Are there any Democrats you’re particularly excited about?

I’m here in New York. 

Are you a Zohran guy as well?
Of course I am! People have tried to throw a million different things [at him] but he’s just talked about affordability and what it means to live here. I live in New York. We do fine, but I know so many people that just struggle with living here. That’s the message. You stay away from random distractions and stick on what people care about, which is their material conditions. What most people are ultimately interested in is their material wellbeing. They care about their values and things like that, but at their core, material wellbeing matters a lot to them. They want politicians who are going to help them. He’s been successful.
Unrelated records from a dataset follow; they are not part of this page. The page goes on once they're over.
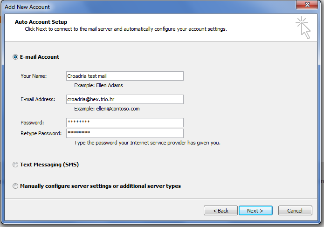Focus the E-mail Address input box
This screenshot has width=324, height=227.
pyautogui.click(x=125, y=99)
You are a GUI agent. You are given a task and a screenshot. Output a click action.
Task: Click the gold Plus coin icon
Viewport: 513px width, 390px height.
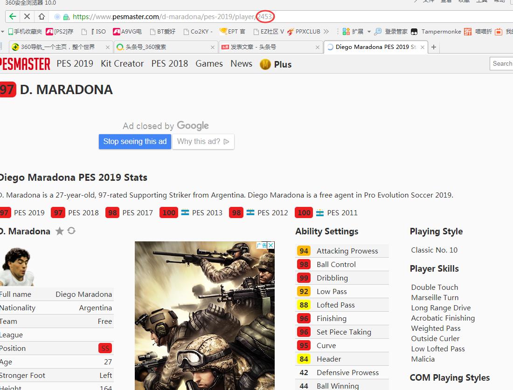point(265,64)
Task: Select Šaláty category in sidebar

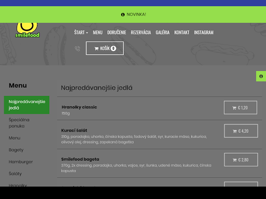Action: tap(15, 174)
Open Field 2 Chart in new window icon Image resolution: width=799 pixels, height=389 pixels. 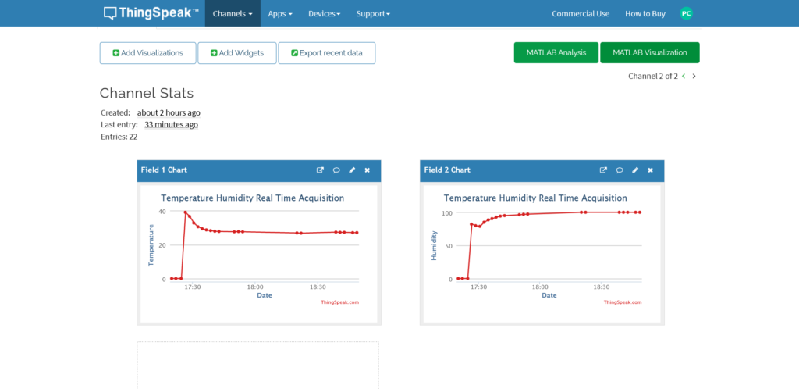tap(603, 170)
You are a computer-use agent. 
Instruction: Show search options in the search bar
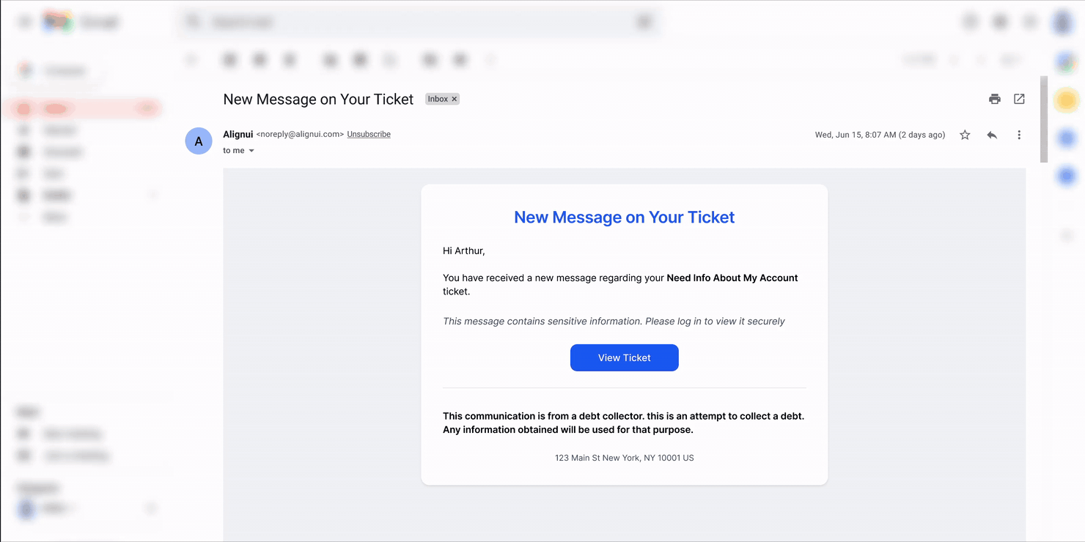[644, 22]
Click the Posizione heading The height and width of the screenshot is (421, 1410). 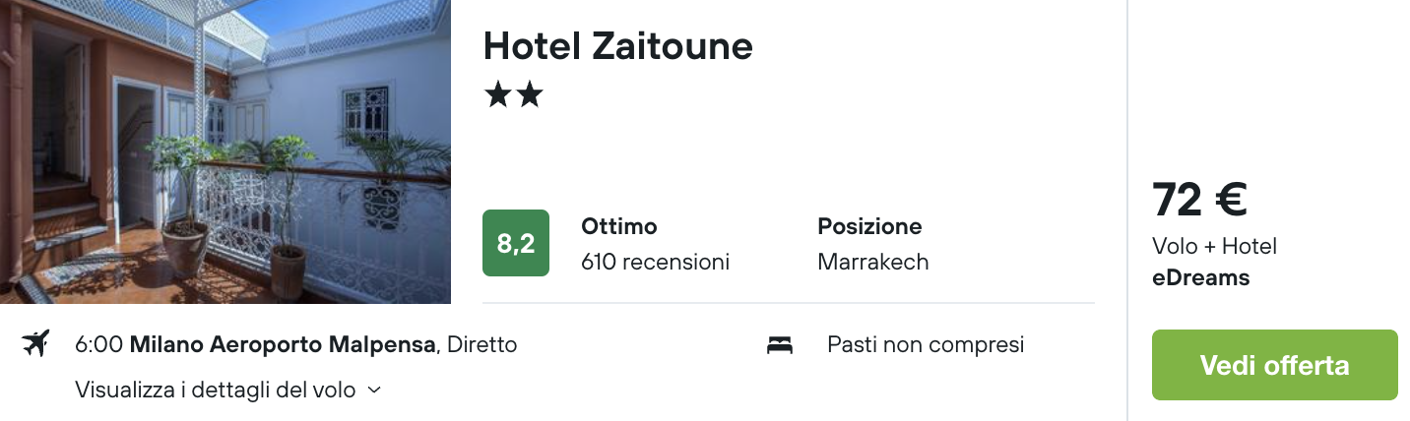869,226
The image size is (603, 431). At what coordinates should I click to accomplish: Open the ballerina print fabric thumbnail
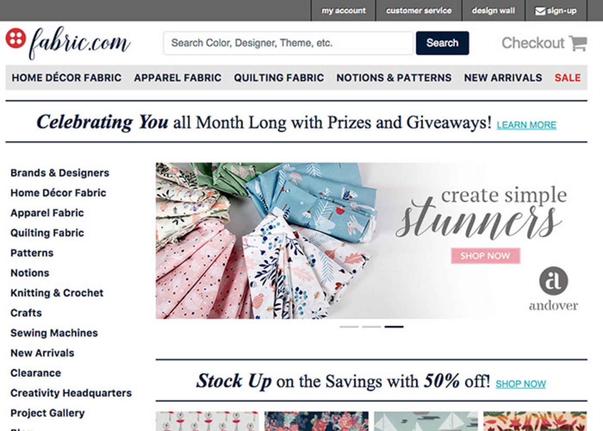click(207, 421)
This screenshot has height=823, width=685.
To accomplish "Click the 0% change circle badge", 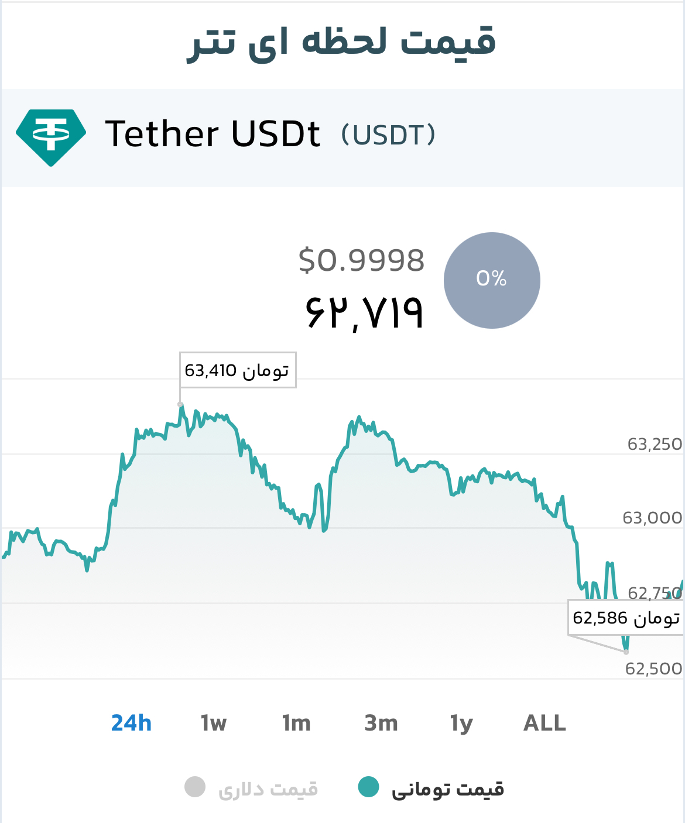I will pyautogui.click(x=492, y=280).
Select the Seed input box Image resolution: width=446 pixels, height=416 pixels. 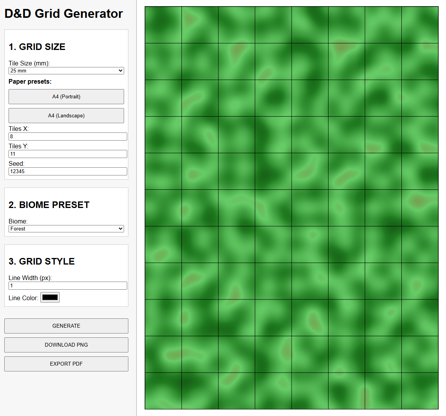click(x=67, y=171)
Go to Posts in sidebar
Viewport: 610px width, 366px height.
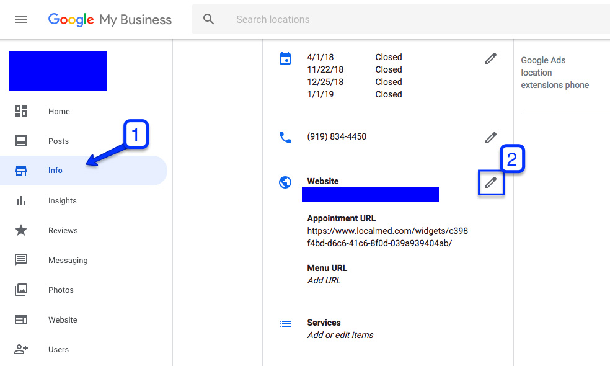(x=58, y=141)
I think the more progressive side of the Democratic Party has shown again and again that they have the messages that voters are listening to, but we keep getting in the way of our own messages.

I first became interested in anti-monopoly work when Lina Khan took over as head of the FTC. Was that a watershed moment for the movement?

Lina and I met when I ran for office in 2014. We were testing out these things when myself and Zephyr Teachout ran against Andrew Cuomo. We managed to get something going, partially on these messages. Lina was part of our campaign staff and one of our policy people. Obviously, she was a star. She was an extraordinary law student and was my colleague at Columbia. She has been an extraordinary face for anti-monopoly. It was surprising to people when she was appointed chair of the FTC because she was 10 years younger than every other candidate. I think in order for anti-monopoly to have vital energy, it needs people like Lina, who weren’t constantly buffeted by the idea growing up that you have to defer to economic reasoning and the market always being right. She’s seen over a long scope of history that what we’re talking about here is power. She communicates that very effectively.

Do you know what you’re going to be doing next?

I’m at some level in exile as a part of the progressive wing of the Democratic Party. I look back at the Biden administration and I think we should have done more to curtail the power of big tech and make it very visible. The Democratic Party needs to fully embrace the affordability, kitchen table economic messaging that has been successful; to make it clear to voters in a convincing way that we will be on their side. That’s politics. In my own role as an academic, the second half of this book is in some ways a statement of a political philosophy. I would like to use the next couple of years to develop that more deeply. The political theory of the anti-monopoly movement, beyond where it is. We’ve been obsessed with the battle between communism and capitalism for so long that we lost sight of other critical alternatives. Most particularly, we lost sight of balancing power and decentralizing economic and public power. I want to write a political manifesto for people who believe in a decentralized and anti-monopoly economy.